The best way to avoid getting taken advantage of when it comes to auto repair is to be educated and prepared. Know as much as you can about how your vehicle works and how to identify common car problems. Educate yourself on your state’s consumer protection rights and how to select a good auto mechanic.
To avoid rush decisions; make sure you have a qualified auto mechanic lined up before you need one. To find the best mechanic in your area, ask for recommendations from friends, family, co workers, online car forums and other people you trust. You can contact a local consumer protection agency or the state Attorney General’s office for records of grievances against the repair shop.
It is a good idea to make a personal inspection of the repair shop before taking your car there for repairs. Look for evidence of certifications and awards that show that the staff is qualified, or at least meets the standard skills necessary in basic technical areas. Make sure to check the dates on the certificates, and also check to see if the names on the certificates match the names on the current staff’s name tags.
Ask the service writer or auto mechanic about the staff’s experience with your car’s particular make and model. Some repair shops are highly qualified on certain types of cars, but don’t have much experience on others.
Always get a written estimate before having any repairs performed on your car. This estimate should identify the problem to be repaired, the parts needed, and the anticipated labor charge. The estimate should also specify that the shop will contact you for approval before they do any work exceeding a specified amount of time or money.
Some state laws actually require this statement. If you are authorizing the work over the phone, say from your office during a work day, have the service writer fax over a copy of the work order, and make sure to review it as soon as you get it. Problems encountered later on in the repair are often simple miscommunication from both parties at the beginning of the repair cycle.

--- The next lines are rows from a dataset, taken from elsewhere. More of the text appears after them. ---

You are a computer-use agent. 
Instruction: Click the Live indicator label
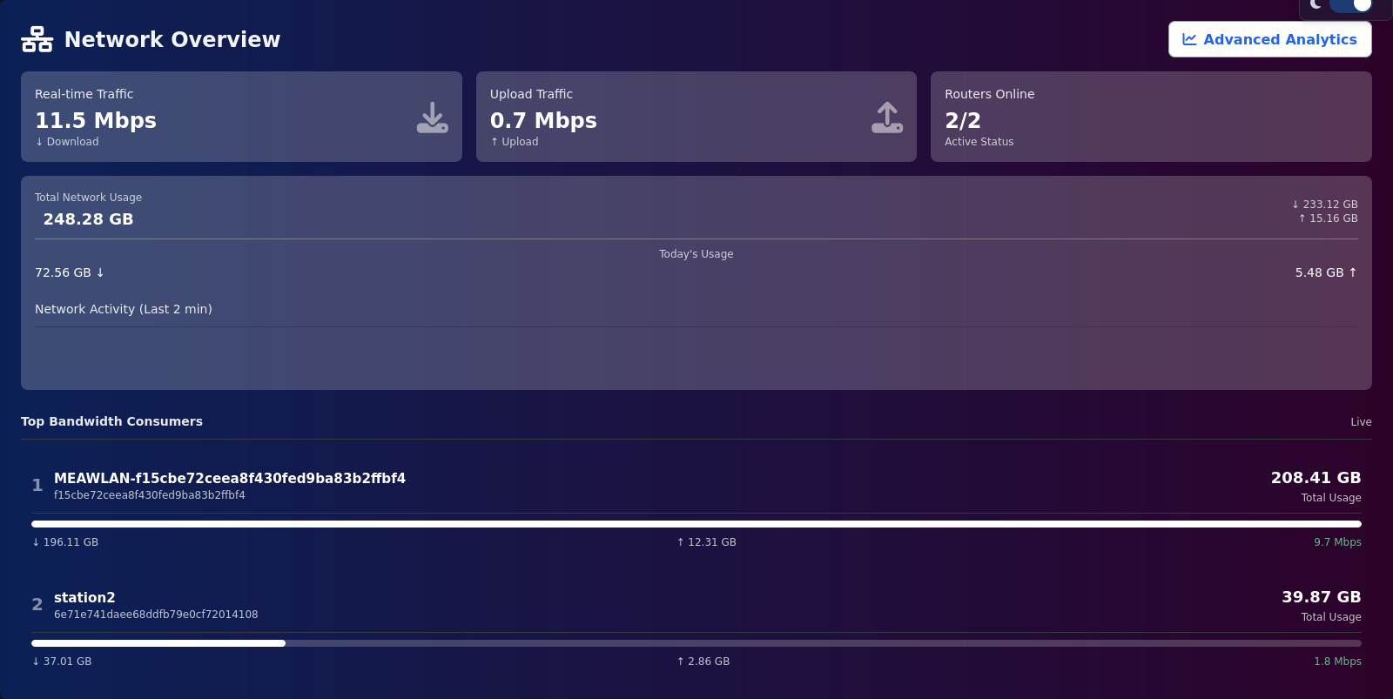pyautogui.click(x=1361, y=421)
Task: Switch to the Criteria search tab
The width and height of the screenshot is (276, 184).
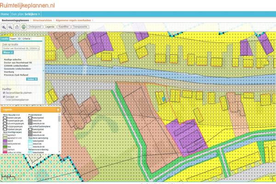Action: coord(27,40)
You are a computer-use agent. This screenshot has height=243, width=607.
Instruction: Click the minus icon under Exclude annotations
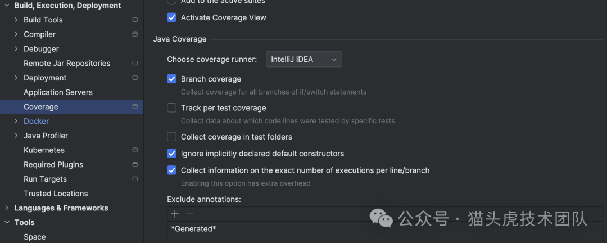coord(189,214)
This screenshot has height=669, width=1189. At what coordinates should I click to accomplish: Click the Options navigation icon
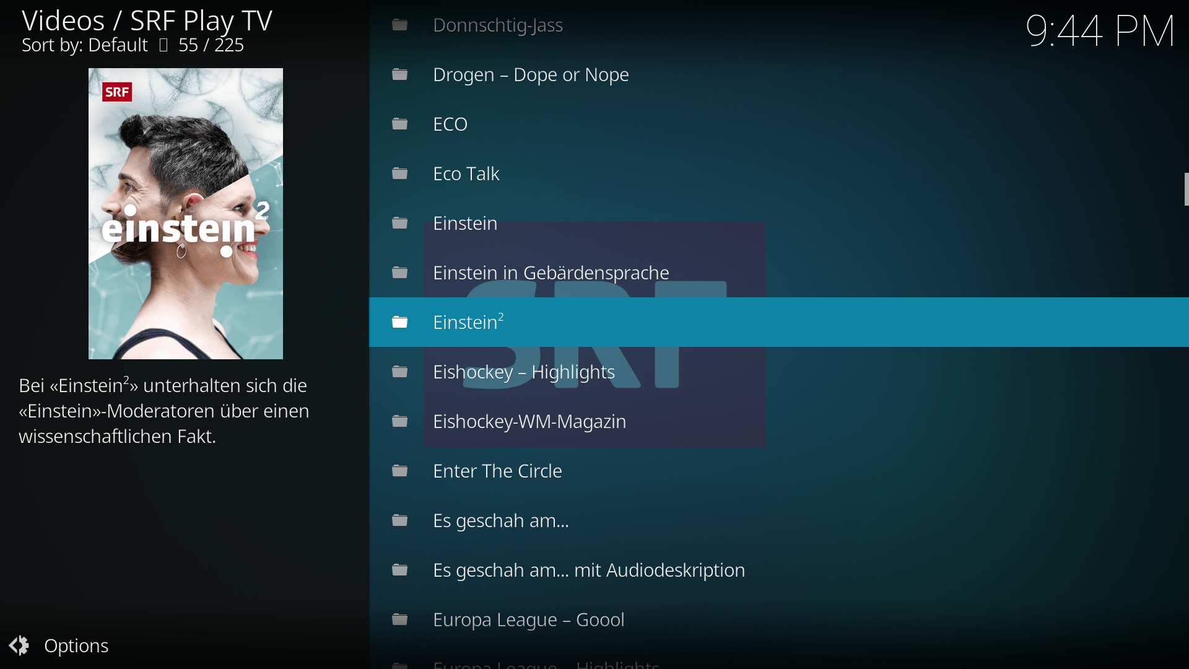coord(20,645)
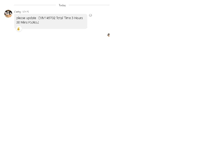Click the message timestamp next to Cathy
This screenshot has height=158, width=205.
pos(26,12)
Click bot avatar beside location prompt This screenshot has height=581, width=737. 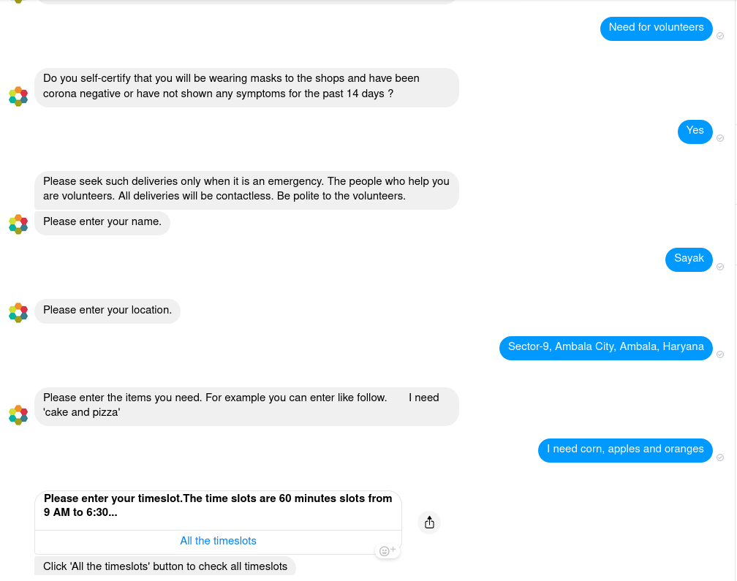18,313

Find out how the shop calculates labor prices, whether by flat rate or by actual hours worked. Some repair shops charge a flat rate for labor based on industry standards of the time required to complete that auto repair. Other shops charge the actual time the technician worked on the repair. If the labor time on your final bill is way off from the initial estimate, find out why.
There may be legitimate exceptions encountered while working on your car, or you may be paying for a new auto mechanic’s learning curve or mistakes. If you feel that you need to get a second opinion for expensive or complicated repairs, be prepared to pay a diagnostic charge for the labor time spent at both shops.
It is fair to pay the mechanics for their time, and the insight from another experienced technician could save you a bundle in the long run.
Unfortunately there ARE some bad apples out there….it’s up to you to spot them.